*TEXT SHOWN:*
-- Opening Marker --
Tuesday, November 07, 2006

on our world situation

For various reasons, the last few days I've spent a great deal of thought on the concerns of the world as of 2006. Why is the world so divided? Why are we having such crises of religion, of politics, of life? I like to look back at the past to see if there are any answers and I give a basis for at least some of my thinking to several books by Barbara Tuchman: The Guns of August and the Distant Mirror. If we could conceive of reading one of our fairy tales, such as Hansel and Gretel, to a small child used to today's world, we might be asked: if they were lost, why didn't they call someone on their cell phones? Actually, I suspect even teenagers watching some of the old black and white movies might wonder why the actors didn't take advantage of the various electronic marvels that we have available. We could make an enjoyable movie a few years ago called "You Have Mail" (II believe that's right) and before the cast has time to grow old it is old hat.
-- Closing Marker --
*ASSIGNED TASK:*
Answer these questions about the post on the world situation:
(a) What date heads the post?
(b) Which two books by Barbara Tuchman does the writer name?
(c) Which fairy tale does the writer imagine reading to a small child?
None of the rows are needed here.

*RECORD SET:*
-- Opening Marker --
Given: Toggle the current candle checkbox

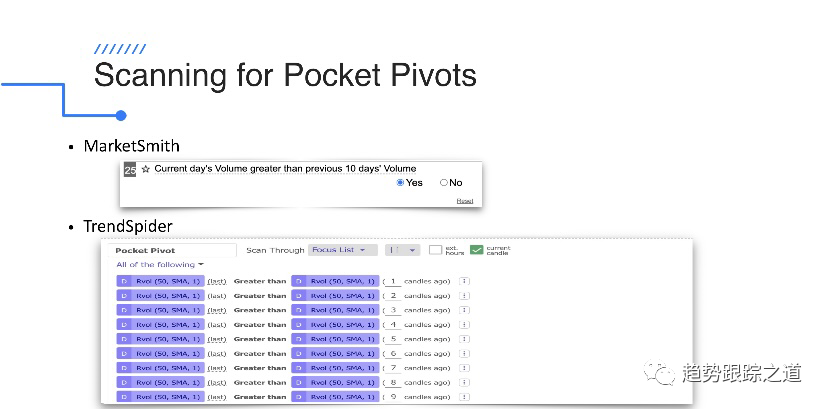Looking at the screenshot, I should point(477,250).
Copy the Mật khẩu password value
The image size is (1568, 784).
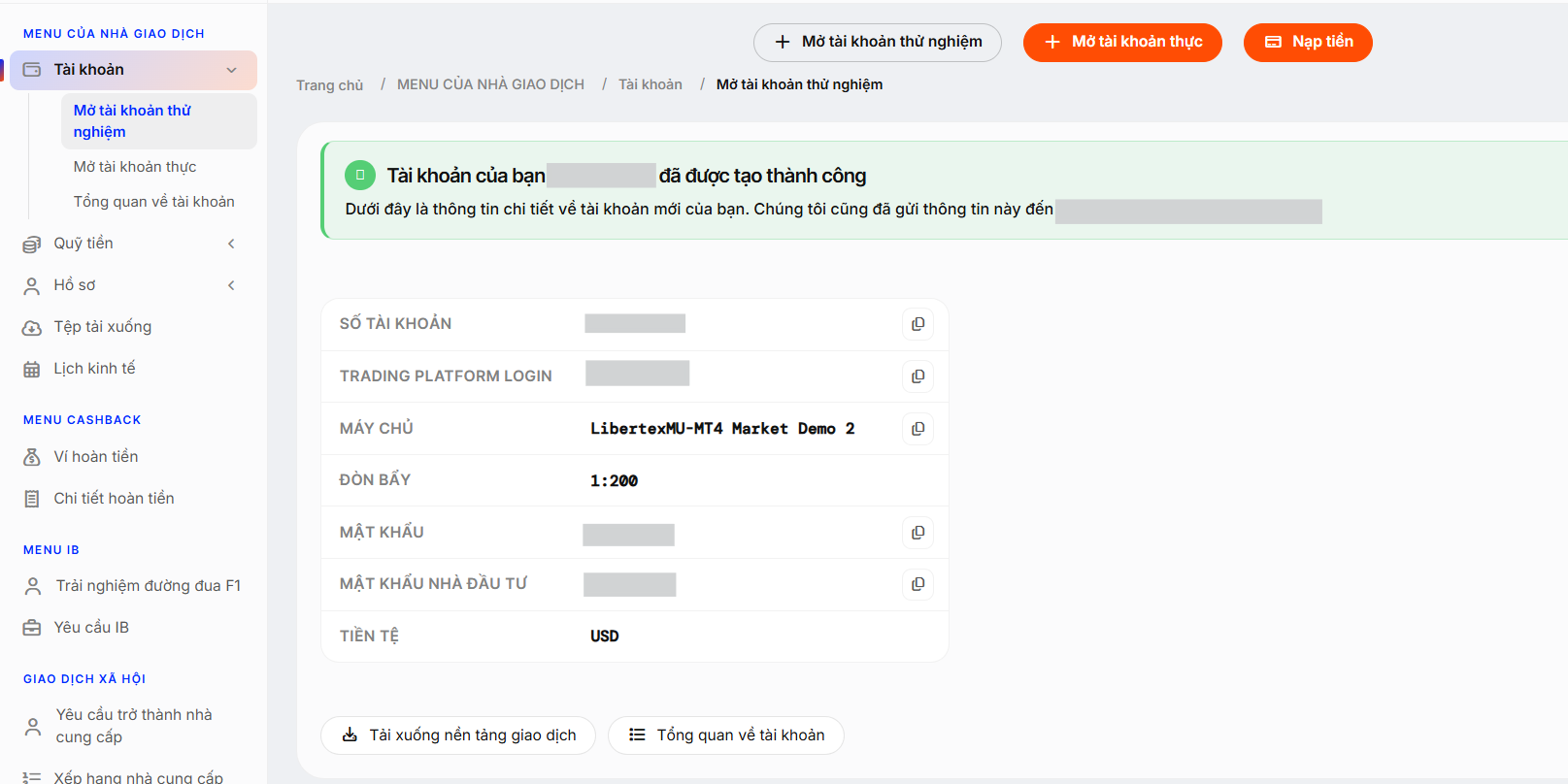[917, 533]
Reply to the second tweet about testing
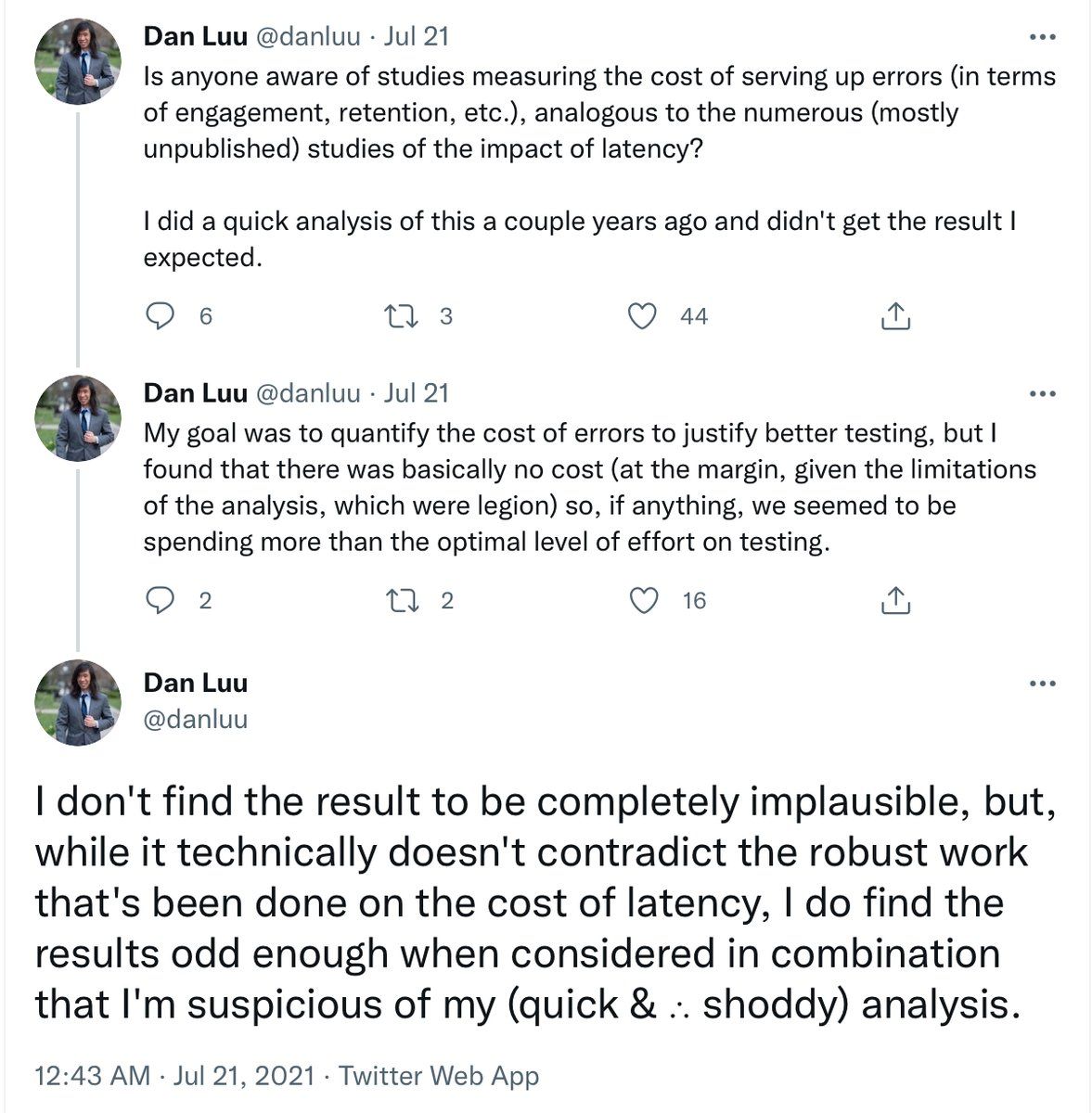Image resolution: width=1092 pixels, height=1113 pixels. [x=161, y=601]
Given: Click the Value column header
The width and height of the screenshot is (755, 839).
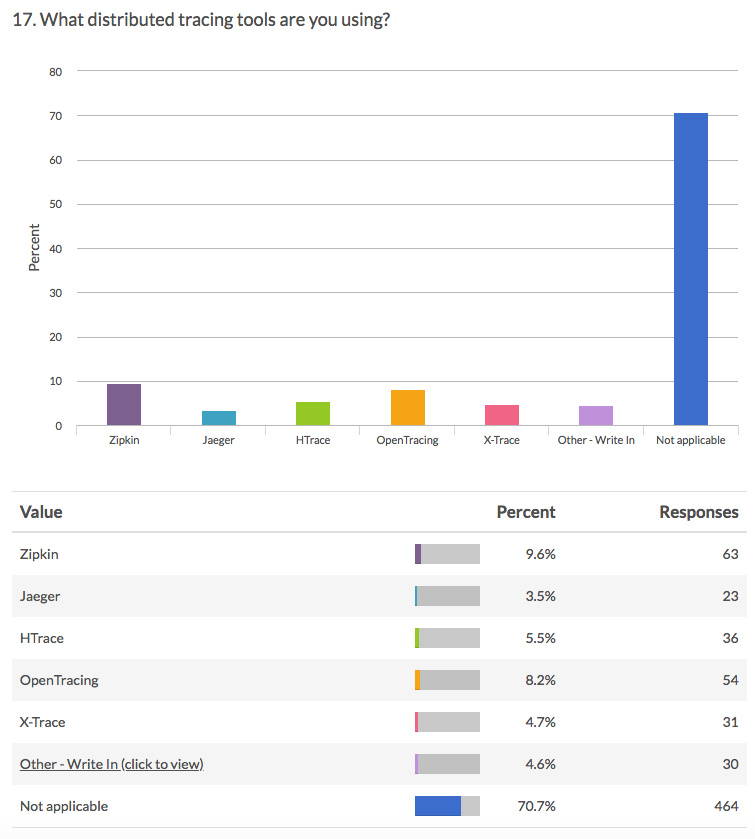Looking at the screenshot, I should coord(41,512).
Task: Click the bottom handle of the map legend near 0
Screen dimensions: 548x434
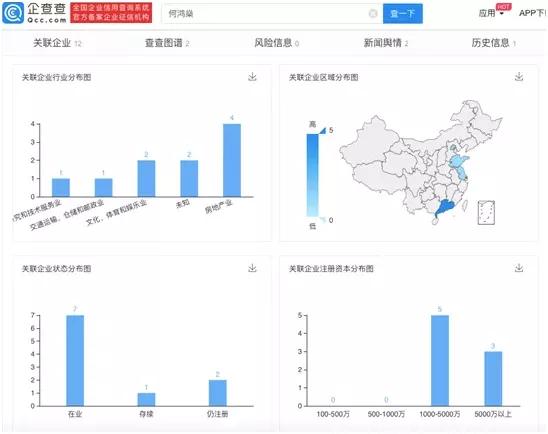Action: (323, 219)
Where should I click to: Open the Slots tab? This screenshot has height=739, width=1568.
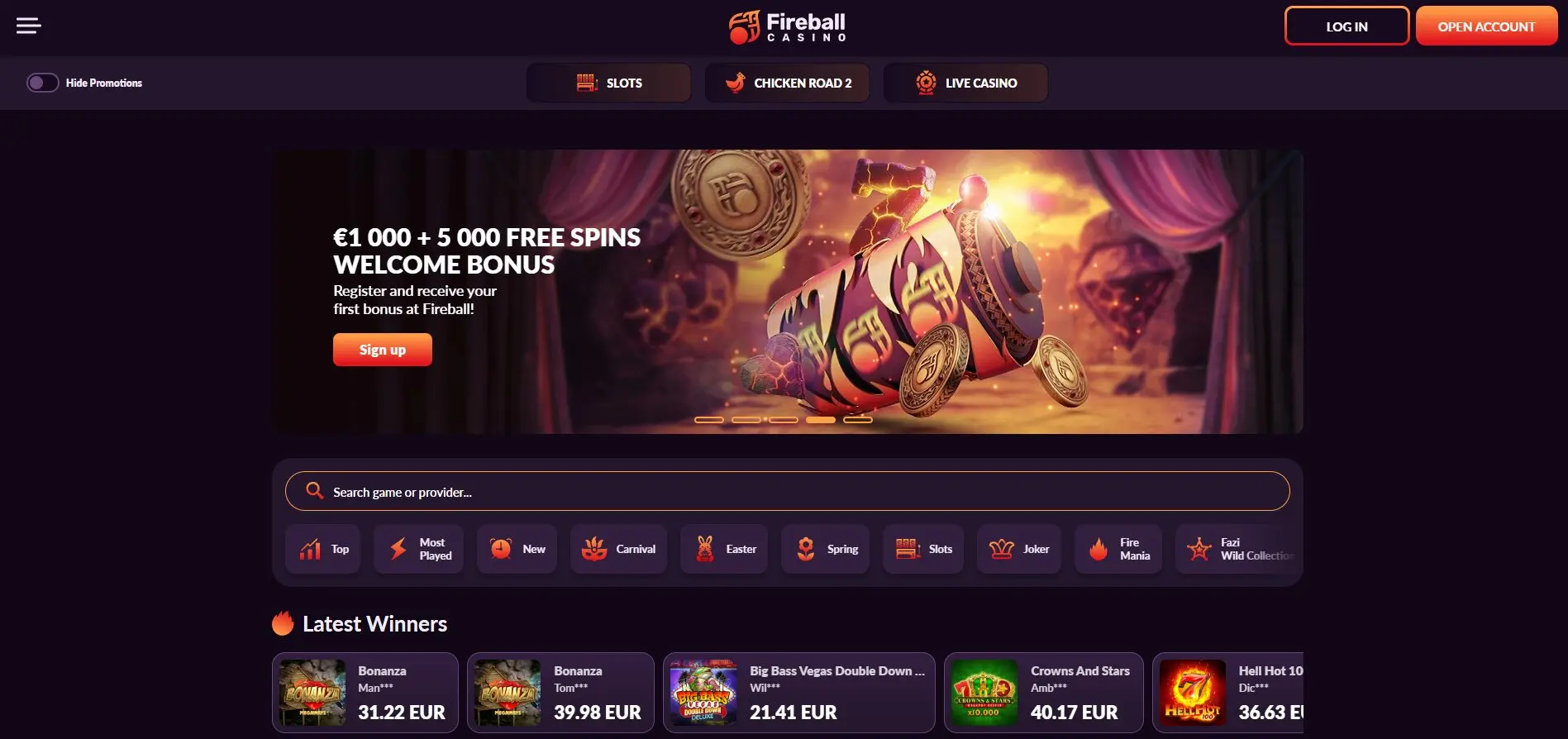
-- Closing Marker --
*ANSWER SPACE:*
(a) Tuesday, November 07, 2006
(b) The Guns of August and the Distant Mirror
(c) Hansel and Gretel